New moons discovered. Astronomers using the Hubble Space Telescope in 2005 spotted two new moons orbiting Pluto.

After Pluto was discovered in 1930, skywatchers didn't know for many years it had any moons. Then, in 1978, astronomers on Earth discovered a smaller body orbiting around Pluto. They named that moon Charon.

The two moons discovered in 2005 were labeled S/2005 P1 and S/2005 P2. After their discoveries are certified by the International Astronomical Union, they will be given names selected from mythology. Pluto is named for the lord of the underworld and Charon is named for the ferryman of the dead.

Ice Dwarfs. Beyond Pluto lies the recently-discovered Kuiper Belt of minor planets known as "ice dwarfs." Its history may be connected with the planet Pluto and even with the Earth's atmosphere and biosphere.

If NASA's New Horizons reconnaissance encounter with Pluto is successful, the spacecraft then will fly on to pass by one or more of the icy asteroid-sized objects in the Kuiper Belt.
Strange Kuiper object >>

Time considerations for exploring Pluto. The 2006 New Horizons blastoff from Earth is the last launch opportunity for more than a decade that would allow the probe to use the gravity of Jupiter to boost itself to Pluto.

Time is running out for those astronomers who are alive today to study the planet. Pluto travels a highly irregular orbit around the Sun and currently is rushing away from our star. That makes the trip for a robot explorer lengthier and more expensive. If the project had been delayed, today's scientists wouldn't get another chance in their lifetimes; nor would their grandchildren for more than 200 years.

Astronomers already are seeing the planet appear duller. As Pluto recedes from us, it grows colder and much of its thin atmosphere of nitrogen, carbon monoxide, and methane flutters to the surface as frost and snowflakes.
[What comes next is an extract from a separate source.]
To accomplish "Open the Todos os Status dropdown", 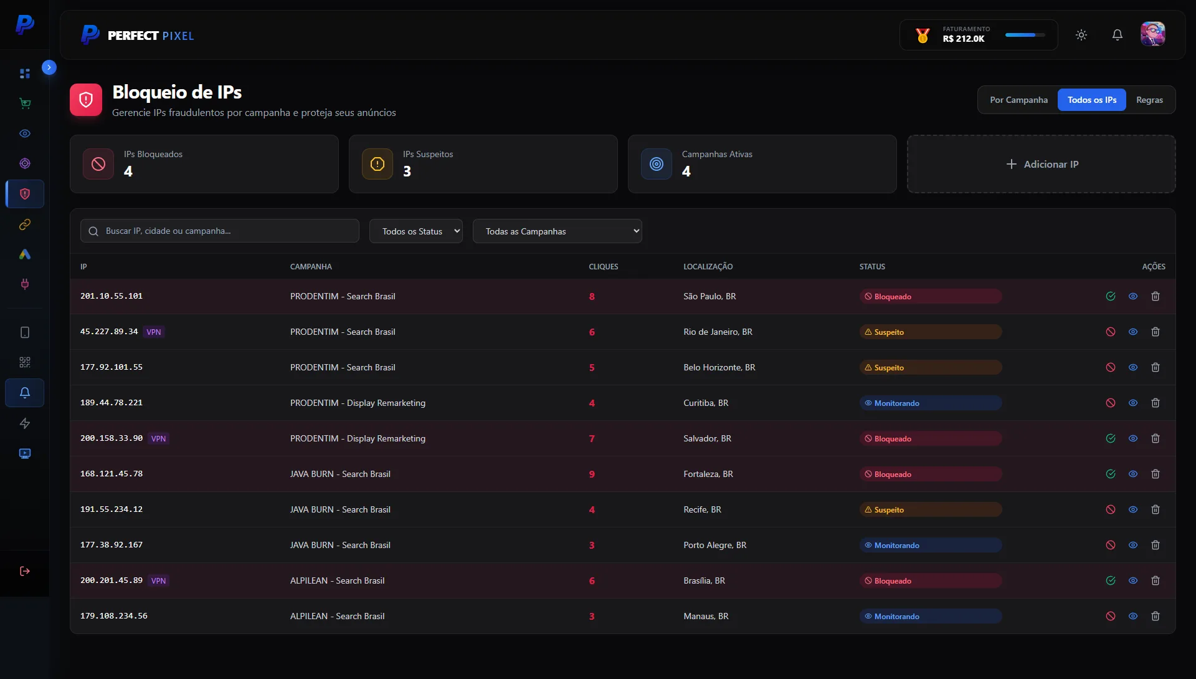I will click(x=415, y=231).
Locked in a Deep Freeze. As snow covers up important aspects of Pluto's surface, opportunity for planetary scientists to study the atmosphere is reduced. They calculate the freezing process could take from a few years to a few decades. Afterward, the planet will stay locked in a deep freeze until the 23rd century, when its orbit will bring it back toward the Sun.
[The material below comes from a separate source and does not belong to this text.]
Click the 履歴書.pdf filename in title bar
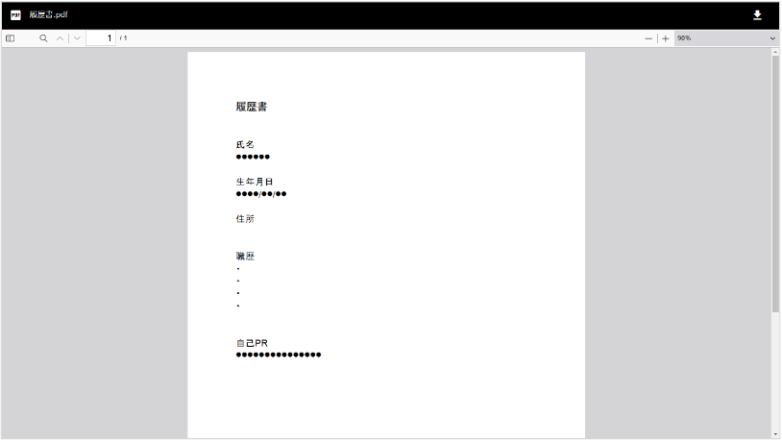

The scientists also are running out of daylight. Pluto is at its equinox now and the Sun hits almost all parts of the planet as it rotates during a 153-hour-long Plutonian day. But Pluto is moving toward solstice where one hemisphere will be in shadow for decades. Every year, some 200,000 square kilometers are lost to view. For instance, if the exploration project had been delayed to arrive in 2030, it would have been able to see only half as much of Pluto.

Robot Explorer, phone home! As the New Horizons spacecraft flies away from Earth, NASA's Deep Space Network and other ground operations have to operate over many years monitoring the spacecraft. Once the robot probe is out there at Pluto and beyond — more than three billion miles away from Earth — a radio signal will take more than four hours to reach back to Earth.

The probe will report back on atmospheres, temperatures and surface features of Pluto and its moons, then travel on out of the Solar System for a close look at primordial comets in the distant Kuiper Belt, which probably holds clues about how the Solar System formed.

Exploring the Kuiper Belt would be like a deep space archeological dig into the early history of our Solar System, according to NASA.